▸ Passage to read:
= = = = =

Tail of the Weak is a series of insights and musical memories from the mind of Uncle Dave Griffin, singer/songwriter and founder of the Annual Gram Parsons Guitar Pull and Tribute Festival, from Waycross, Georgia.
After The Beatles' commanding debut performance on The Ed Sullivan Show in 1964, throwing a band together in American neighborhoods was about as common as learning how to crawl underneath your school desk during a Civil Defense nuclear drill.
Ten years later, Billy Ray Herrin and I formed the first country rock band from Waycross, Georgia, calling it Sweetbriar. I was tapped to be the lead guitarist until we found and added a sho'nuff player by the name of Joe Shear. While Joe was a natural improvisationist, I held my own over the next few years by simply learning the lead guitar parts off of the record and committing them to memory.
Simply might be an understatement. Back in those days, I had to place the record on the turntable, set the needle onto the groove, listen for three or four seconds, find the right notes on the guitar, and repeat again and again until I had the part memorized. It was painstaking work; but, the results onstage were satisfying.

= = = = =

▸ Information shown:
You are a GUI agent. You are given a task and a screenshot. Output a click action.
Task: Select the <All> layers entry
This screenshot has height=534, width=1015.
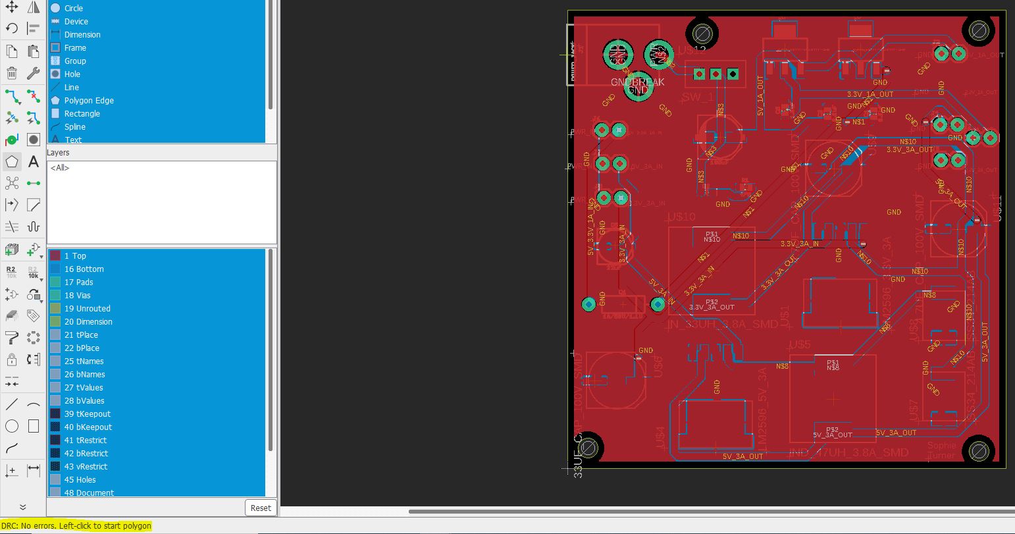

= = = = =

▸ Set problem 1: In the Sweetbriar memoir, who was the player added to the band who was described as a natural improvisationist?
▸ Set problem 2: Reproduce the Sweetbriar memoir from "Tail of the" to "Defense nuclear drill.", substituting "towns" for "neighborhoods".
▸ Set problem 3: Extend the Sweetbriar memoir with the passage that would follow its final sentence.
The material above comes from a separate source, unrelated to the Sweetbriar memoir.

▸ Exercise answer 1: Joe Shear.

▸ Exercise answer 2:
Tail of the Weak is a series of insights and musical memories from the mind of Uncle Dave Griffin, singer/songwriter and founder of the Annual Gram Parsons Guitar Pull and Tribute Festival, from Waycross, Georgia.
After The Beatles' commanding debut performance on The Ed Sullivan Show in 1964, throwing a band together in American towns was about as common as learning how to crawl underneath your school desk during a Civil Defense nuclear drill.

▸ Exercise answer 3:
One of the first songs to which I applied this method was Elvin Bishop's “Travelin' Shoes” from his 1974 album, Let It Flow. The song, which featured the politically-incorrect lyric—I'm gonna get Hank Aaron's baseball bat and tenderize her head—clocked in at 7 minutes and 16 seconds. It took me about six hours sitting in my bedroom working out the patterns that came naturally for the Joe Shears, Bill Smiths, and Tony Casons of local, south Georgia bands.
Elvin Bishop, a natural guitarist who started out in the Paul Butterfield Blues Band in 1963, went solo five years later and in '76, scored a No. 3 hit with “Fooled Around and Fell in Love”, featuring the soaring vocals of a Cairo, Georgia-born singer by the name of Mickey Thomas.
Thomas, a fixture on the Valdosta, Georgia music scene in the early Seventies with The Jets and R.C. and The Moonpies, extended his resume by later becoming the lead vocalist for Jefferson Starship.
Sweetbriar prided ourselves in the songs we chose to replicate, which made us more than a little different from the other ZZ Top and Doobie Brothers cover bands around us. Jackson Browne's “Redneck Friend” was one such song. Featuring Billy Ray on lead vocals and Joe Shear on slide guitar, the song became a foot-stompin' show-stopper at the Cabaret Lounge in Jesup, Georgia in the early months of 1975.
“Redneck Friend” was released in 1973 on Browne's For Everyman album and featured the stellar slide guitar work of multi-instrumentalist David Lindley—who was so versatilely talented he earned the nickname “The Lindley Brothers”. Eagles guitarist-vocalist Glenn Frey sang harmony and Elton John played piano—credited on the song as “Rockaday Johnnie”, because he was in the U.S. without a work permit during the recording.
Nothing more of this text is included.